## 本文
-=-=-=-=-

(その後の) a piece of cake !

今宵、すべての劇場で。

〝無外流、津川吾郎〟ハイバイプレゼンツ

劇団のホームページによれば、ハイバイは多摩地区を中心にお洒落な口語劇を展開している劇団とのこと。ここでいう口語劇とは、平田オリザの提唱する現代口語演劇のことだろうか。今回の公演〝無外流、津川吾郎〟は、先にプレビュー公演を行い、アンケートの結果を一部軌道修正を行った上での本公演である。
定年退職で暇な時間ができた内田(今井勝法)は、将棋をさしにいった公民館で津川(餅松亮)という老人に目をとめる。将棋の戦法から津川の中に悟りの境地を見出した内田は、憧れに近い気持ちで津川に近づく。内田は津川と入った喫茶店で、喧嘩するカップル(チャン・リーメイと浜田信也)の男が女に手をあげるのを見て、津川を男にけしかけるが、男から逆襲されてしまう。悔しさに耐えかねた内田は、津川を伴って男のところに乗り込むが、そこはある劇団の稽古場で、役者をやっている息子の信治(金子岳憲)がいて、親子は互いにびっくりする。
通う会社もなくなり、家庭も居心地が悪い。そんな初老の男が、自分の居場所を捜す物語だが、老人の役を演じる役者たちが、皺を乱暴にペイントしたメイクで登場し、観客を笑わせる。老人の感覚のずれをネタに仕掛けてくる笑いは、観客の反応も悪くない。
しかし、中盤、向いの家に住むダイゴ君(松本裕亮)という少年が、(おそらくは)心身障害者として登場し、内田の一家を恐るべき事態に陥れる場面がある。このワンシーンは、その状況の曖昧さもあって、非常に怖いのだが、どうも後味がよくない。そこはかとない差別意識のようなものが、なんとも自分の中にストンと落ちない不快さがあるのだ。これでいいのか、という一種の問いかけのようなものが、心の中に残ってしまう。

-=-=-=-=-

(データソースから取得した記録)
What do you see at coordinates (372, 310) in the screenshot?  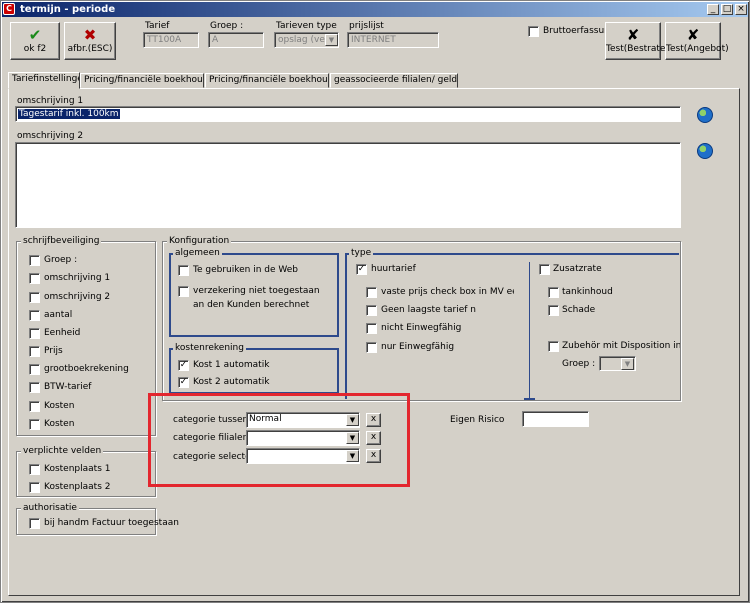 I see `geen-laagste-tarief-checkbox` at bounding box center [372, 310].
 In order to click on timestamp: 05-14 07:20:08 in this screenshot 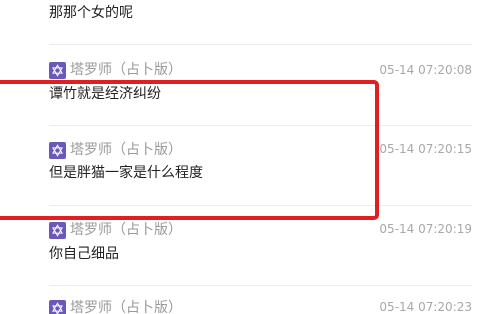, I will do `click(426, 70)`.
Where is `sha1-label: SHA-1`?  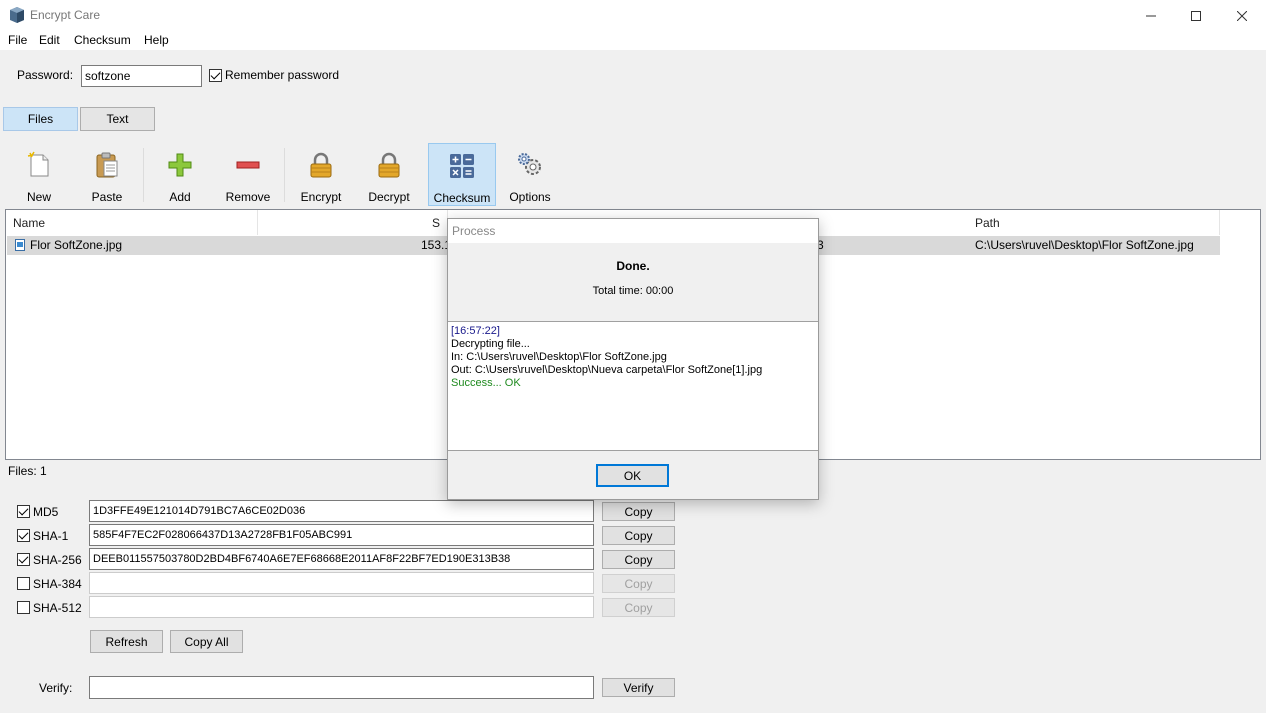
sha1-label: SHA-1 is located at coordinates (51, 536).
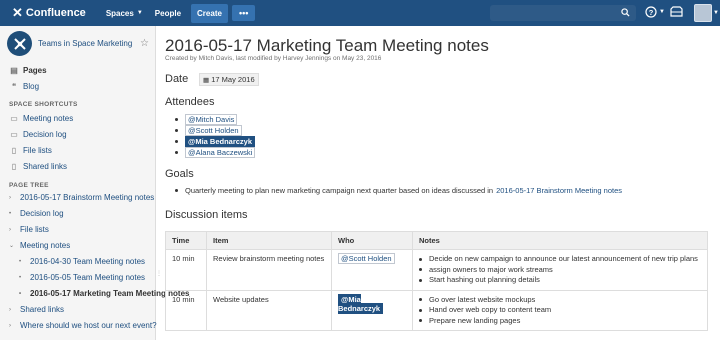 The height and width of the screenshot is (340, 720). Describe the element at coordinates (49, 13) in the screenshot. I see `confluence-logo: ✕ Confluence` at that location.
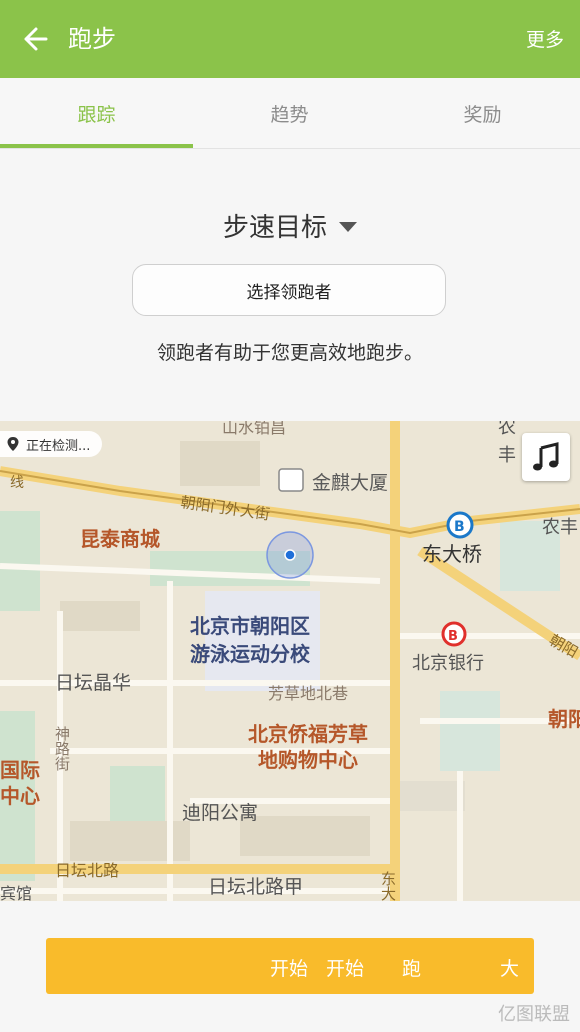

-=-=-=-=-

## やること
- 1) 劇評の「今宵、すべての劇場で。」から「を行った上での本公演である。」まで(両端を含む)を、一字も変えずに書き写してください。
- 2) 劇評に書かれている事実をもとに、次の問いに答えよ。
(a) 内田が津川という老人に目をとめたのはどこか。
(b) 役者をやっている内田の息子の名前は何か。
(c) 向いの家に住む少年は何と呼ばれているか。
- 3) 『無外流、津川吾郎』の劇評を、最後の文の後から引き継いで書き続けよ。
リストは劇評とは別の資料である。

## 回答一覧
- 1)
今宵、すべての劇場で。

〝無外流、津川吾郎〟ハイバイプレゼンツ

劇団のホームページによれば、ハイバイは多摩地区を中心にお洒落な口語劇を展開している劇団とのこと。ここでいう口語劇とは、平田オリザの提唱する現代口語演劇のことだろうか。今回の公演〝無外流、津川吾郎〟は、先にプレビュー公演を行い、アンケートの結果を一部軌道修正を行った上での本公演である。

- 2)
(a) 公民館
(b) 信治
(c) ダイゴ君

- 3)
ハイバイとしては、そういった差別感覚の効果をうまく計算しているのだろうが(事実、老人を笑う場面では、それが成功している)、ダイゴ君の扱いについては誤算があるのではないか。そういうものの毒が馴染むところまで物語の世界を作りこんでいないように思うし、見終えたあとに不快な滓のようなものが残ってしまったのは、そのへんに原因がある。偽善的になる必要はないのだが、確信犯であるならば、もっともっと深い覚悟が必要なように思える。
役者たちにも恵まれ、ギャグの切れやテンポの良さもなかなかのものがあるので、次も観てみたい気はするのだが。

■データ
2006.10.14マチネ/渋谷ギャラリー・ルデコ
10・5〜10・15
作・演出/岩井秀人
出演/金子岳憲、餅松亮、今井勝法(幹生)、チャン・リーメイ、浜田信也(イキウメ)、永井若葉、松本裕亮、三浦俊輔、田中伸一(開店花火) 北村延子(蜻蛉玉) 
照明/松本大介(enjin light)、照明オペ/崎野怜子、美術/土岐研一、宣伝美術/池田泰幸、西村美博(サン・アド)、制作/大久保亜美 (mon)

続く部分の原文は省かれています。